======== 本文抜粋
ブレンボRCSラジアルマスターシリンダー取り付け

 ホースの製作過程で意外に難しいのがステンメッシュホースの切断です。ホースを潰さず、メッシュをばらけさせずに切断する必要があります。ここからは色々な方法の紹介です。

 リューターに切断砥石をつけたリューターでの切断。以前はこの方法で切っていました。きれいに切れます。

 しかし薄い切断砥石は突然割れたりするので危険です。作業時は保護メガネ着用必須。

 ハンドグラインダーでの切断。厚さ1mmの切断砥石を装着しています。これで切ってみた結果は、

 切断断面。左・・・被覆無しステンメッシュホースをそのまま切断。中・・・被覆無しステンメッシュホースにハーネステープを巻いてから切断。右・・・被覆付きステンメッシュホースをそのまま切断。

 いずれもホースを潰さずに切断できていますが、多少メッシュがばらけたり、曲がったりしています。ステンレス線が切断可能なニッパーで整えてから組立てましょう。被覆無しのステンメッシュホースのメッシュがばらけるのを防止するためにハーネステープを巻いてから切断してみましたが、結果はあまり変わりませんでした。

 ワイヤーカッターとペンチ。結果は予想できますが、試しにこれらでも切断してみました。結果は、

 潰れてしまった断面。単純に切るだけなら切れます。しかし潰れがひどく、とてもフィッティングを組み立てることはできません。

 おまけ。「バンジョー」と「オリーブ」の名前の由来について推測してみました。

 「バンジョー」。こういう形の弦楽器を「バンジョー」と呼ぶそうです。なので、形が似ている部品をバンジョーと呼ぶようになったと推測。

 種を抜いた「オリーブ」。こちらもバンジョーと同じく形が似ているので、オリーブと呼ぶようになったのではないかと推測します。あくまで私の推測なので、間違っていても知りませんが・・・。
================
→ **作業内容**
1 - 本文から、「切断断面。左・・・被覆無しス」を含む語句で始まり「組み立てることはできません。」で終わる部分をそのまま書き写してください。
2 - 本文によると、ハンドグラインダーに装着した切断砥石の厚さは何mmですか。
======== 項目抜粋
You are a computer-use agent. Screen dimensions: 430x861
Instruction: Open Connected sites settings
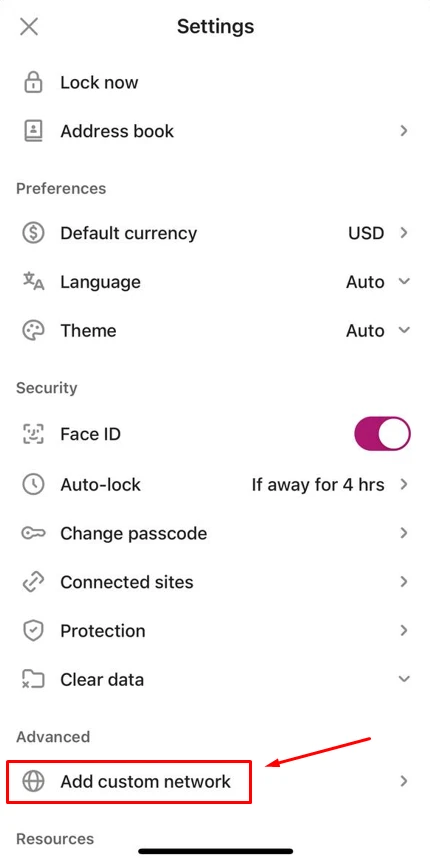coord(215,582)
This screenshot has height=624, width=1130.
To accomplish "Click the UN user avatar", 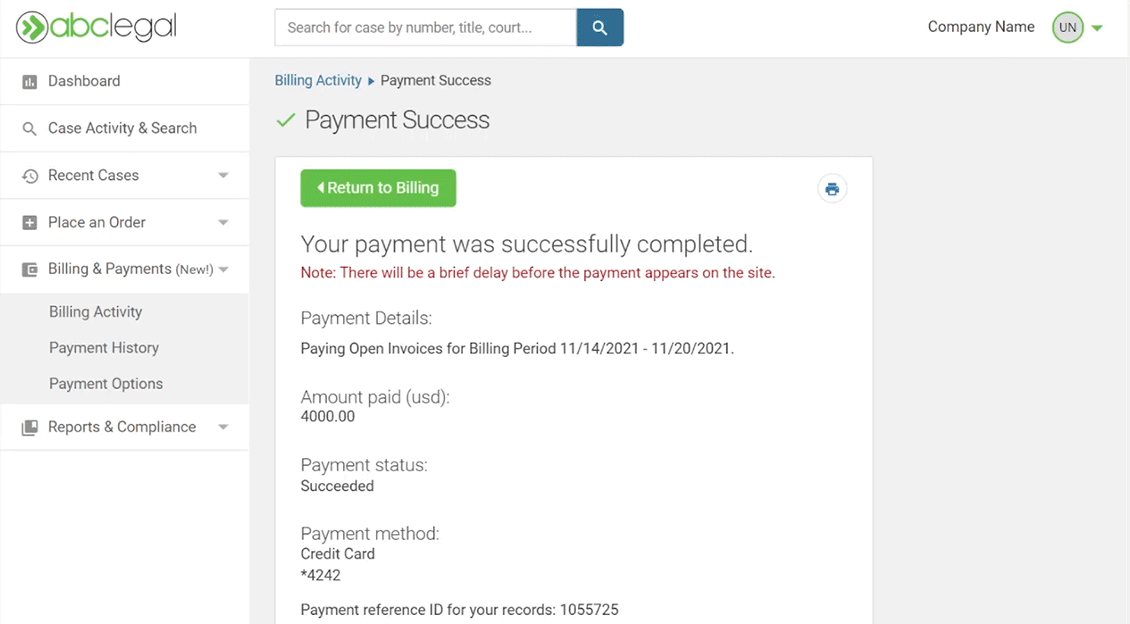I will click(x=1067, y=28).
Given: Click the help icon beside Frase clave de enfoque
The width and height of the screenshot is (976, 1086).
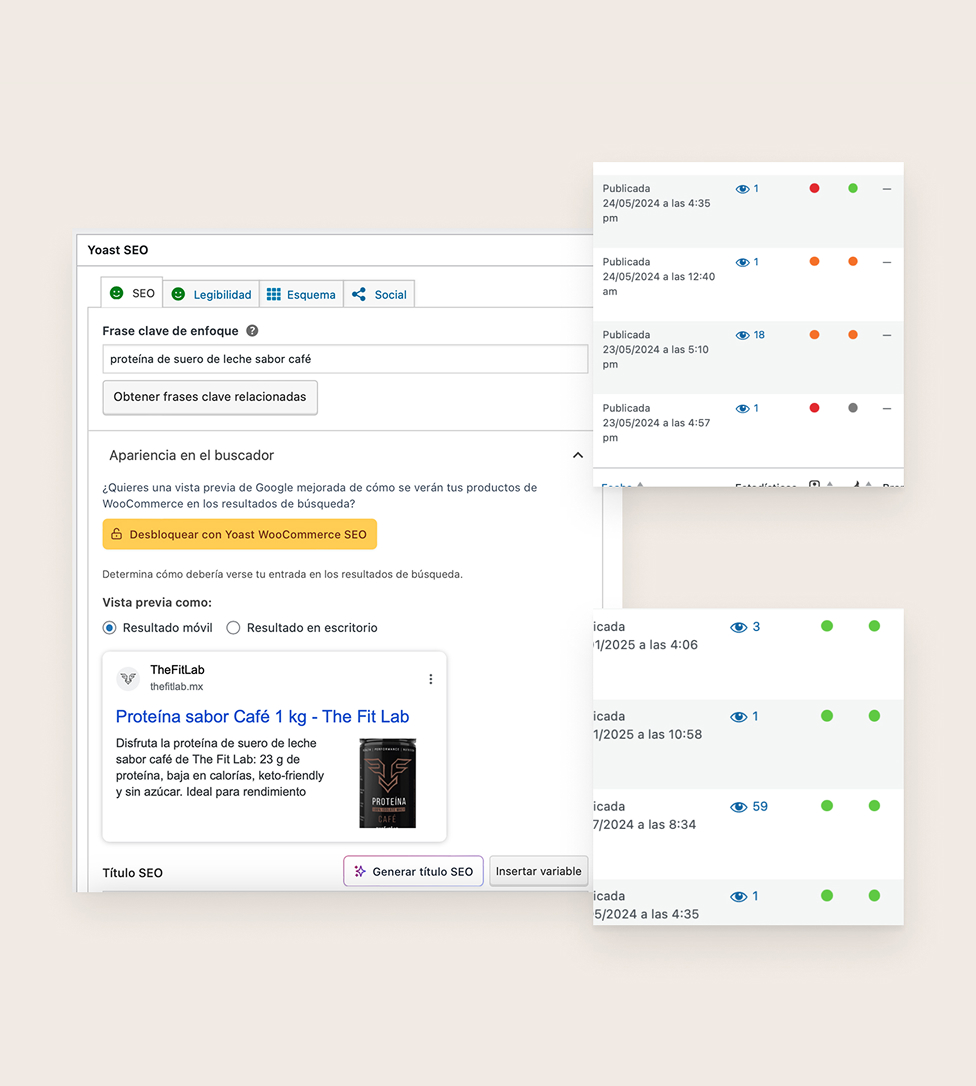Looking at the screenshot, I should pos(252,331).
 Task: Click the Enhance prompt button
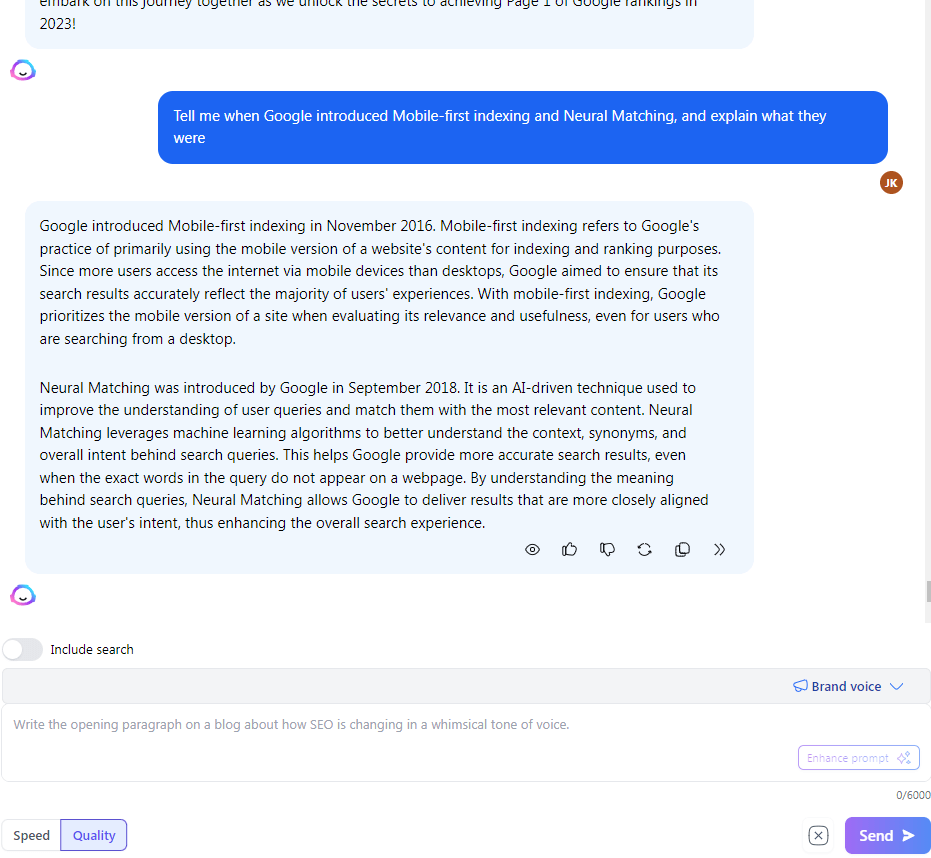859,758
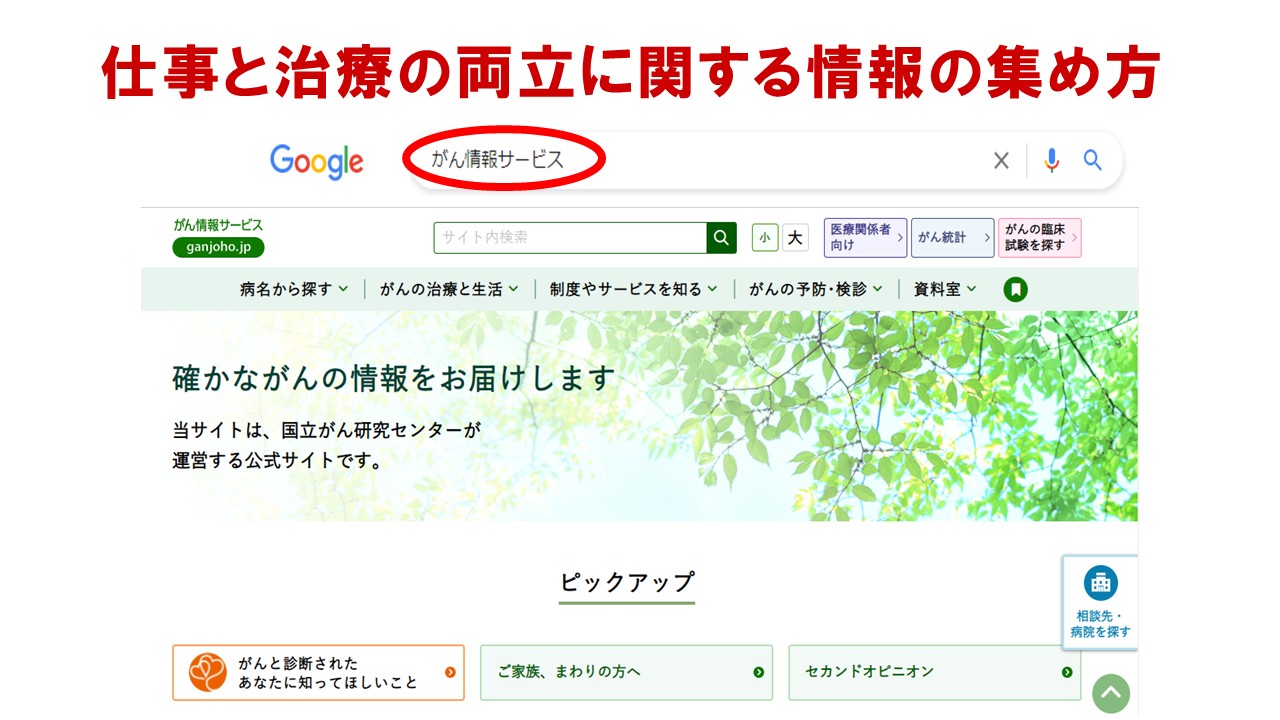Viewport: 1280px width, 720px height.
Task: Clear the search box via the X icon
Action: [x=1001, y=160]
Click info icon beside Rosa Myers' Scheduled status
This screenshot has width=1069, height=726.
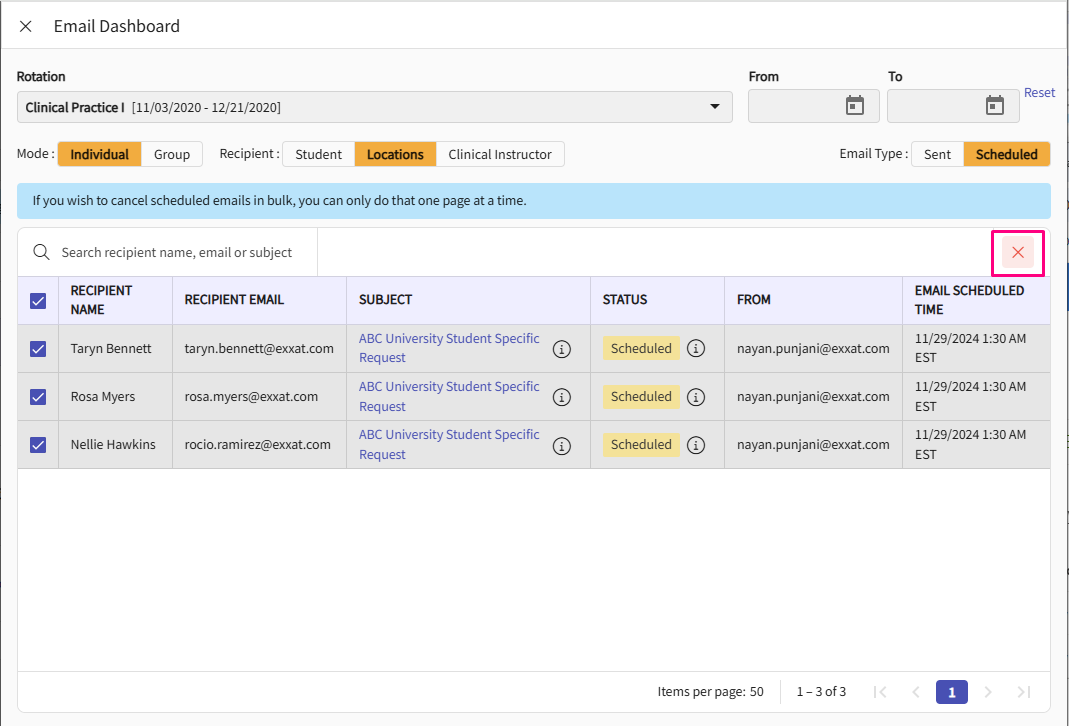point(696,397)
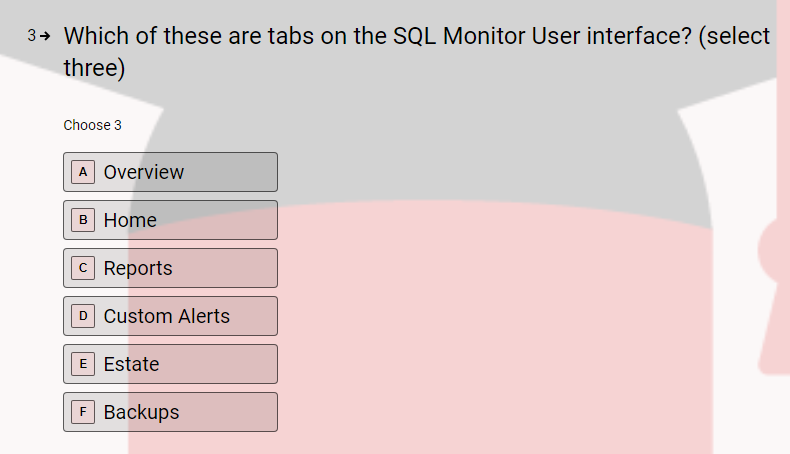Click the word "three)" in the question
Viewport: 790px width, 454px height.
pyautogui.click(x=94, y=68)
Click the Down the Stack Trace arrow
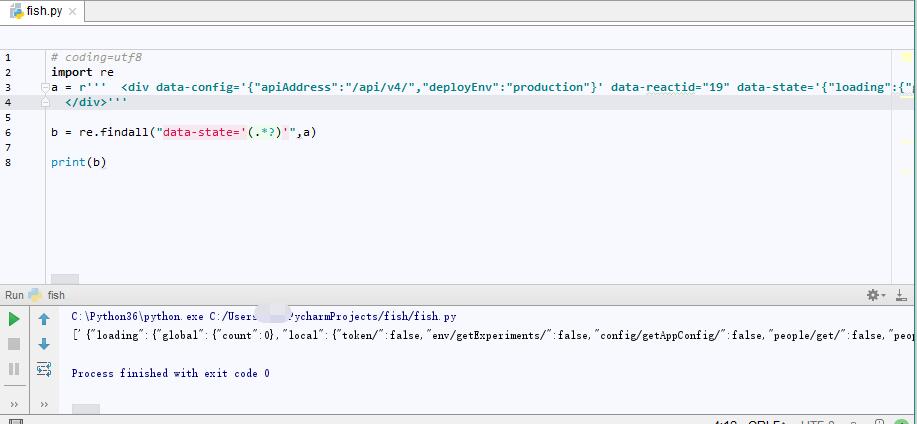This screenshot has width=917, height=424. click(44, 344)
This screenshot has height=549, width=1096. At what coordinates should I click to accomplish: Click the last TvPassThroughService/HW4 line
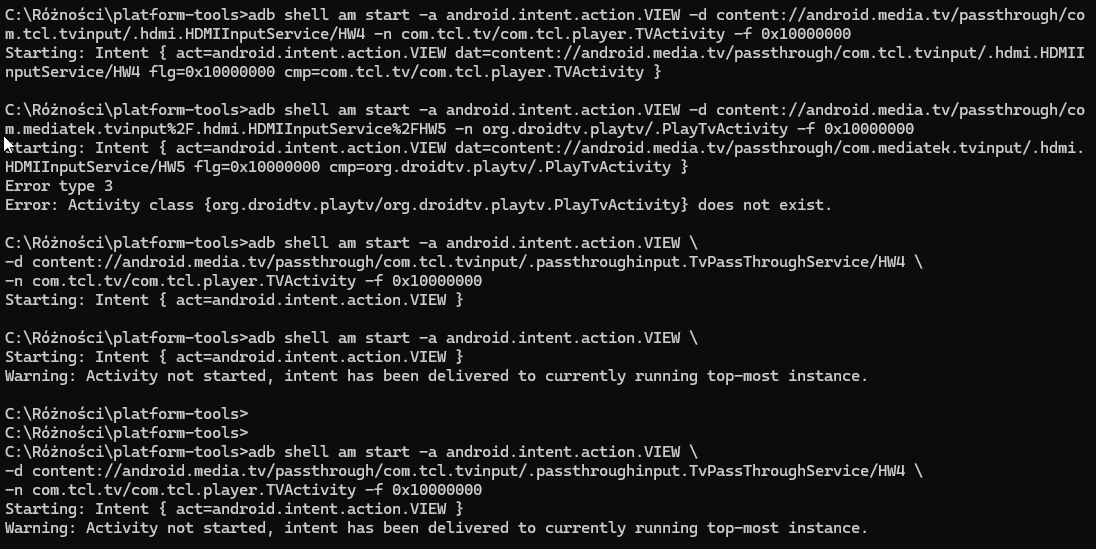pyautogui.click(x=462, y=471)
================
→ **解答一覧**
1 -
切断断面。左・・・被覆無しステンメッシュホースをそのまま切断。中・・・被覆無しステンメッシュホースにハーネステープを巻いてから切断。右・・・被覆付きステンメッシュホースをそのまま切断。

 いずれもホースを潰さずに切断できていますが、多少メッシュがばらけたり、曲がったりしています。ステンレス線が切断可能なニッパーで整えてから組立てましょう。被覆無しのステンメッシュホースのメッシュがばらけるのを防止するためにハーネステープを巻いてから切断してみましたが、結果はあまり変わりませんでした。

 ワイヤーカッターとペンチ。結果は予想できますが、試しにこれらでも切断してみました。結果は、

 潰れてしまった断面。単純に切るだけなら切れます。しかし潰れがひどく、とてもフィッティングを組み立てることはできません。

2 - 1mm